Throughout much of American history, the concept of Indigenous citizenship was, frankly, muddled and often contradictory. From the earliest days of the Republic, U.S. leaders grappled with how to define the status of Native Americans, who were often recognized as belonging to distinct, sovereign nations, even while U.S. expansion aggressively encroached upon their lands.
Consider, for instance, the foundational document of the U.S. Constitution itself. When determining representation and taxation, it explicitly accounted for enslaved individuals (as three-fifths of a person) but completely excluded “untaxed Indians” from the count. This “untaxed” designation effectively meant that many Native Americans were not considered part of the U.S. body politic and thus were not citizens by birthright, setting them apart from other residents.
Early U.S. policy often promoted the idea of “civilizing” Native Americans, with figures like George Washington outlining principles such as “impartial” justice and “rational experiments” for “imparting to them the blessings of civilization”. Treaties were signed, sometimes with the promise of permanent land, but these agreements were frequently broken, leading to forced removals and the continuous reduction of Native American territories. Andrew Jackson, for example, openly advocated for the expulsion of Native peoples, suggesting it would replace “a few savage hunters” with a “dense and civilized population” and help Native Americans “cast off their savage habits”. This push for “civilization” often implied an eventual assimilation into American society, yet full citizenship was not automatically granted as a result.
Even after the Civil War, when monumental steps were taken to define citizenship more broadly, Native Americans remained in a peculiar legal status. The Civil Rights Act of 1866, a landmark piece of legislation, declared that “All persons born in the United States and not subject to any foreign power, excluding Indians not taxed, are hereby declared to be citizens of the United States”. This reiterated the distinction based on taxation and recognized that many Native peoples were considered citizens of their own sovereign nations rather than the U.S.. When President Andrew Johnson vetoed this act, one of his objections was precisely that it would grant citizenship to “Indians subject to taxation” and other non-white groups. However, Congress overrode his veto, solidifying this limited scope of Native American citizenship.
Similarly, the Fourteenth Amendment, ratified in 1868, established the principle of birthright citizenship: “All persons born or naturalized in the United States, and subject to the jurisdiction thereof, are citizens of the United States and of the state wherein they reside”. This became a foundational principle for many, but its application to Native Americans who maintained tribal affiliations and lived on reservations, effectively as citizens of “sovereign nations within sovereign nations,” remained ambiguous and contested. Some sources discuss the broad power Congress held to “regulate Commerce…with the Indian Tribes”, which further complicated the legal framework.

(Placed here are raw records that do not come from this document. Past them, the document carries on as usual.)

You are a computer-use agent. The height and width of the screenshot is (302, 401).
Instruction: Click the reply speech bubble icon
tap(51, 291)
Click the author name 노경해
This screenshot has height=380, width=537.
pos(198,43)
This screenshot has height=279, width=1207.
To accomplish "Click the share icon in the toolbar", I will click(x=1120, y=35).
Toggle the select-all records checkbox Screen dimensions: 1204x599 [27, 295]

Given this historical backdrop—where Native Americans were continuously dispossessed of land, subjected to assimilationist policies, and often excluded from the definition of U.S. citizenship based on criteria like “taxed” status or tribal sovereignty—the passage of an act in 1924 that granted citizenship to all Indigenous people would have been a significant shift. It would have represented a move towards universal recognition, irrespective of tribal affiliations or individual “civilized” status, and a departure from piecemeal approaches to granting citizenship that had occurred before. Such an act would signify, at least on paper, a fundamental redefinition of who belonged to the American body politic, extending a right long denied to a significant portion of the continent’s original inhabitants.